He was apparently a comman man, owning no talent, no skill or wit or wisdom. He had only an appetite for fame, and he reckoned that he could forever immortalize his name if he linked it to something more famous than himself. But how?
Simple: He would destroy it.
I don't presume to know the motives of the shooter in Aurora on July 20, 2012. Several reports have him identifying himself with the DC character The Joker. Taken with the events - his choice of date, venue, and the theatricality of his attack - at least suggests a similar motive to the Greek arsonist from 2368 years ago. Because in our society, we focus much more on the criminal than the victims.
I'm not sure why this is. I sometimes wonder if we focus on the criminal less in an attempt to understand their actions than because we're taught that conflict is drama. Thus the creators of conflict make good television.
But this confuses news with entertainment. Yes, the shooting is news. Yes, it is good to know this alleged murderer acted alone. Yes, I am glad to know he is in custody.
And I will be eternally happy if I never hear his name or see his face again.
When the Greeks caught the arsonist, he confessed on the spot. During his trial he explained his motive was eternal fame. So when his sentence was pronouced, it was not just execution. His name was forbidden to be spoken for 500 years. The Greeks knew that the best way to prevent more such acts was to eliminate the motive. If the motive was fame, don't let him be famous.
Yet his name has come down to us, as it would have to. The historian Theopompus recorded his name for posterity - Herostratus. So the arsonist achieved his ultimate aim. But that doesn't mean the Greek sentence was wrong. It was exactly right.
I'm tired of making modern villains famous. Yes, I love villains in film -Heath Ledger's Joker is superb. I love villains in theatre - I'm currently performing in an excellent production of Shakespeare's Richard III. I love villains in literature - Delores Umbrage is one of the most deliciously terrifying figures I've ever read. But in real life, I don't want to hear about villains. I want to focus on the fallen, and their families. I want to focus on the survivors. I want to focus on restoring what was lost, not on the person who took it away.
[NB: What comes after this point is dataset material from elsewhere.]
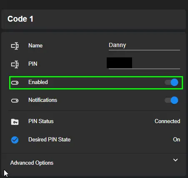Disable the Enabled switch
The height and width of the screenshot is (178, 188).
(171, 82)
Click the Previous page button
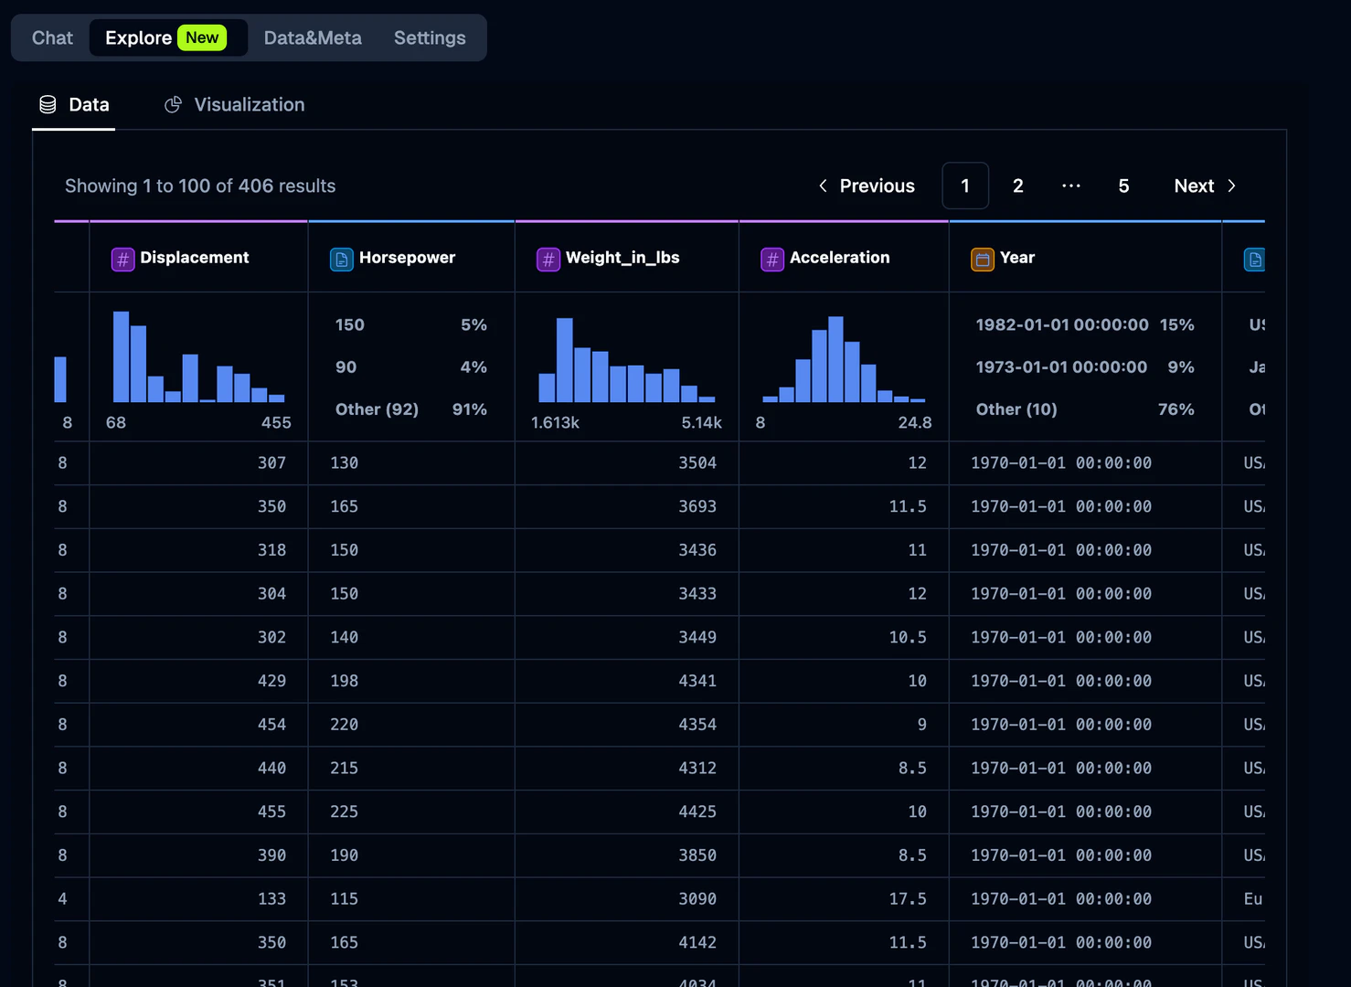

So let us all please focus on the people to whom this was done, not who did it. Absolutely let us discuss guns, and society, and safety, and art, and theatre, and politics. Because we live in a free society, full of choice. I don't want the government to ban the shooter's name from being spoken. That won't work. I just want us to forget his name.
Because who he is isn't what's important. He isn't important. His name doesn't matter.